Само собой ясно, что термин «преодоление» не надо понимать излишне широко. Речь, в сущности, шла о том, чтобы основанием для дифференциации (и противопоставления, но теперь в ином, более толерантном, не столь антагонистическом как прежде, ключе) сосуществующих в пределах России конфессий служила уже их преимущественно функциональная – с точки зрения «общеимперских интересов», – а не субстратная характеристика. Тем самым и в официальном мировоззрении начинало постепенно возводиться в статус постулатного представление о том, что все религии (и особенно монотеистические) образуют единую систему, в которой, следовательно, есть прямые и обратные, непосредственные и опосредованные, координационные и субординационные связи и взаимодействия. Именно практика заставляла осознавать, что учет этих и других связей и зависимостей между различными компонентами системы «Религии России» очень важен для управления социальными процессами в империи. В качестве традиционно-фундаментальной ориентации сохранялась четкая аксиологическая дихотомия – культурные/некультурные состояния человеческого бытия. Установка эта органически присуща той всегда исключительно влиятельной сфере общественного сознания, для которой свойственна позиция активно избирательного, эмоционально окрашенного отношения к миру. Однако критерием для соответствующих оценок все уверенней становился не конфессиональный фактор, а степень приобщенности к категории «просвещенность» (она же – «образованность», «цивилизационность» и т. п.), интерпретируемой всецело в европогенном плане.
Такой, как я его назвал выше, дезаксиологический подход становился атрибутом социально-управленческой сферы властвующей элиты.
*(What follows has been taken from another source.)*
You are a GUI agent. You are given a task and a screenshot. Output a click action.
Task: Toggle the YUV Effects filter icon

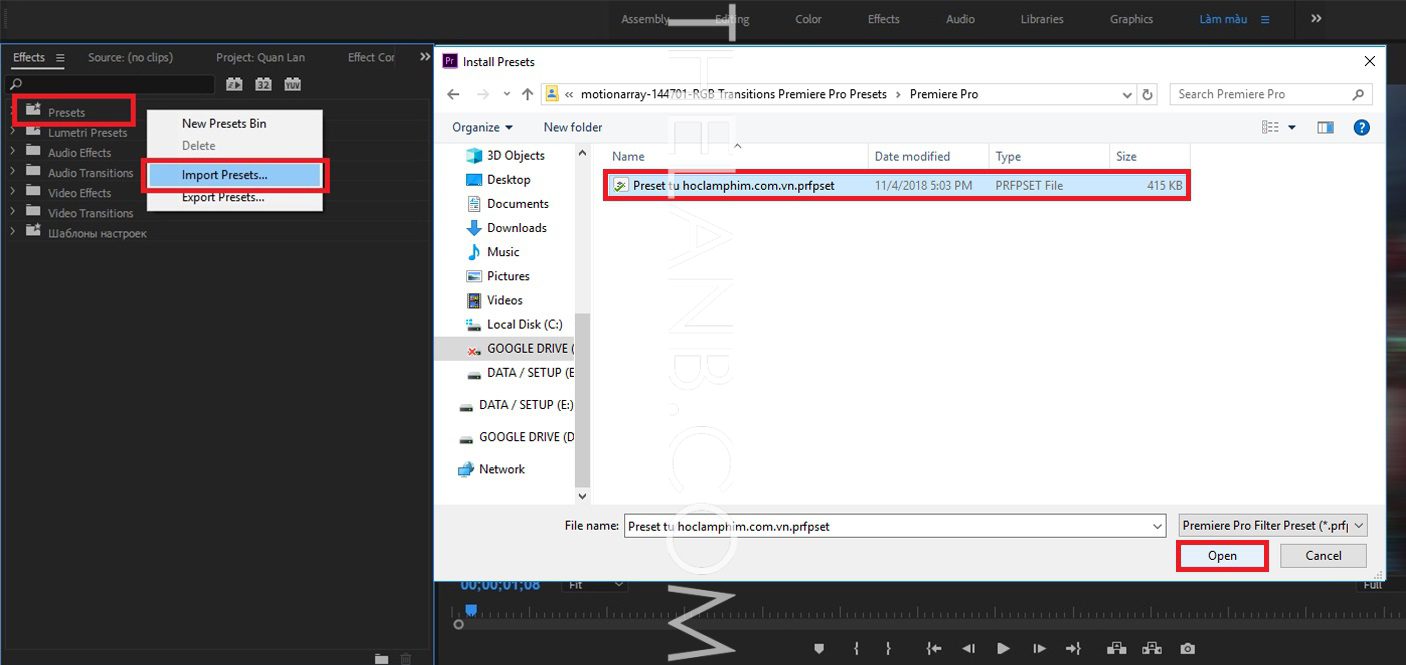292,85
Для нее сколько-нибудь последовательная этизация любой более или менее влиятельной конфессии оказалась бы нежелательной акцией, поскольку закрывался путь к правильной оценке ее многообразных проявлений и их воздействия на государственные стратегические и тактические планы, наконец, к поиску неких общих для империи закономерностей и инвариантных свойств, дабы увековечить ее как целостный организм. Именно эти потребности самосохранения (и расширения) империи и стали решающими, формирующими тот аксиологический – но уже на принципах прагматических (а значит, секулярных по своей сути), – базис, над которым могла бы без трагических потрясений надстраиваться совокупность многоликих конфессионально-этических ценностей.
Задача, таким образом, сводилась:
– к наведению мостов между ними; к минимизации их деструктивных, не только – и даже уже не столько! – для господствующего, православно-русского, субстрата, но и для многонационального государства, реалий и потенций;
– к приданию выгодной для него направленности их адаптивной, избирательно-корригирующей, активности.
Но плодом решения этой задачи, фактически стремившейся к установлению генеральной, интегрирующей функции включенных в категорию «Имперская идеология» нормативных, институциональных, ценностных, знаковых механизмов, была бы трактовка и христианских и нехристианских верований не как альтернативных, а как своего рода взаимодополнительных.